Carbon levy supports diverse, green economy and jobs

Government of Alberta
News release

Alberta’s carbon levy comes into effect Jan. 1 as part of government’s plan to transition the province to a greener, more diversified economy.
Revenue from the levy will be reinvested back into Alberta to reduce emissions and support economic diversification. These dollars will also fund investment in green infrastructure, energy efficiency, renewable energy, bioenergy and innovation.

Rebates for 66 per cent of Alberta households will help low- and middle-income families adjust. A 33 per cent small business tax rate cut will help offset costs for small businesses.

“Alberta’s Climate Leadership Plan is a made-in-Alberta strategy that means new markets for our resources, rebates for families and lower taxes for small business. And it’s working. The approval of the Trans Mountain and Line 3 pipelines will encourage investment in our energy industry and generate thousands of new jobs,” says Joe Ceci, President of Treasury Board and Minister of Finance.

The levy will be charged on all fuels that emit greenhouse gases when combusted at a rate of $20 per tonne in 2017 and $30 per tonne in 2018.

These include transportation and heating fuels such as diesel, gasoline, natural gas and propane.

Farmers and First Nations are exempt from the levy for certain fuels and uses.
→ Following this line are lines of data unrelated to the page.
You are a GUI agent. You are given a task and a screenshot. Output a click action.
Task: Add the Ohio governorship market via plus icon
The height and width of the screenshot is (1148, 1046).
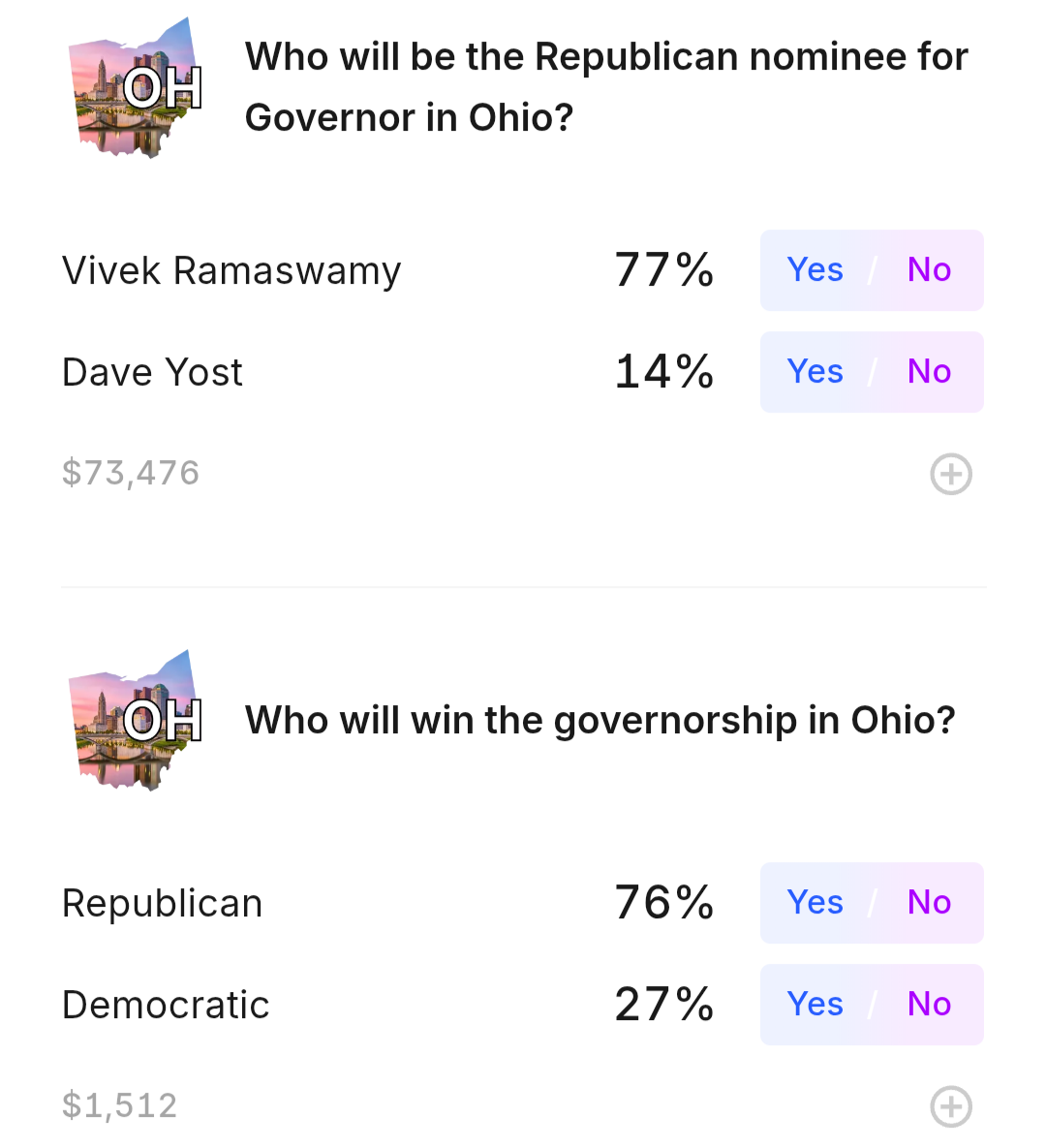tap(951, 1106)
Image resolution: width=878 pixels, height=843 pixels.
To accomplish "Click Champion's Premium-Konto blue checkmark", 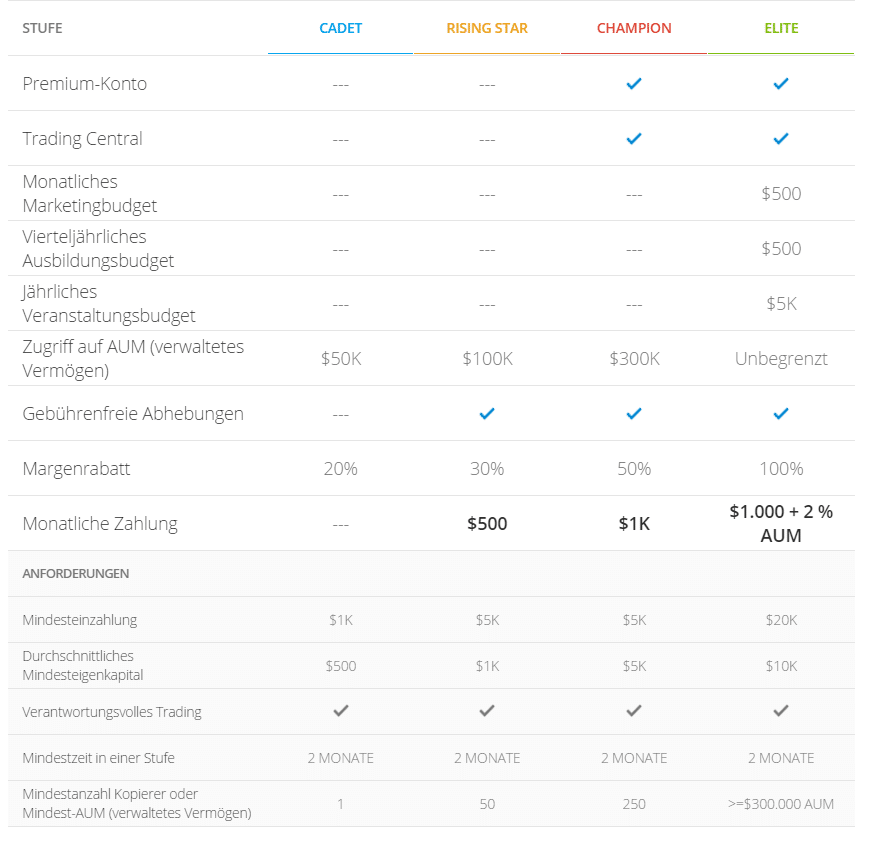I will pos(633,84).
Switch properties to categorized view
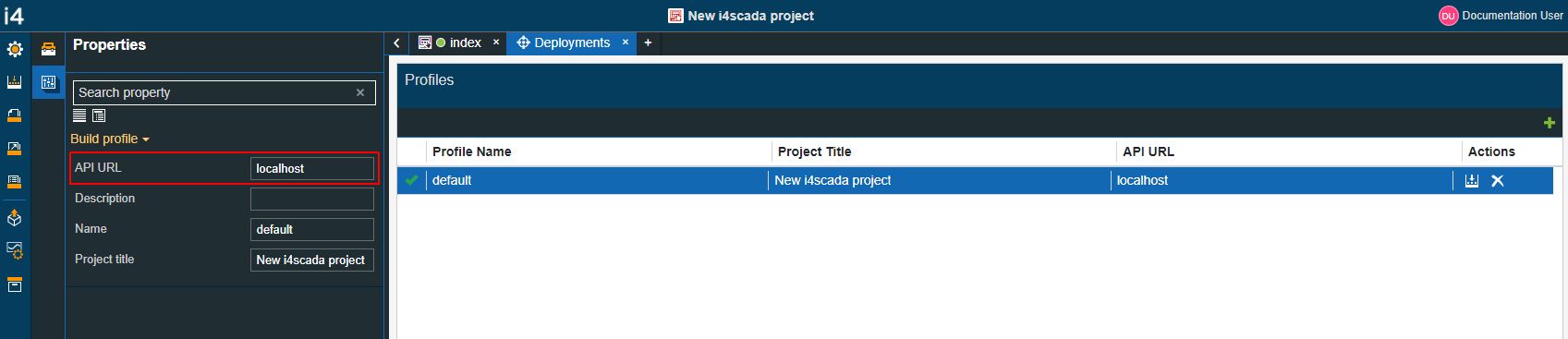Image resolution: width=1568 pixels, height=339 pixels. pyautogui.click(x=99, y=115)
Albertans can learn more about how the Climate Leadership Plan benefits the province at Details on how the levy and exemptions work for businesses, farmers, First Nations and other entities are also available online.

A Greenhouse Growers’ Rebate will also come into effect Jan. 1 to allow greenhouse owners to recoup up to 80 per cent of the carbon levy, bringing them in line with similar programs in effect in other jurisdictions.

Even with the implementation of Alberta’s carbon pricing, Alberta continues to have an overall tax advantage compared to other provinces, with no provincial sales tax, health premium or payroll tax.

Albertans and Alberta businesses will still pay at least $7.5 billion less in total taxes and carbon charges than if Alberta had the same tax system and carbon pricing as other provinces.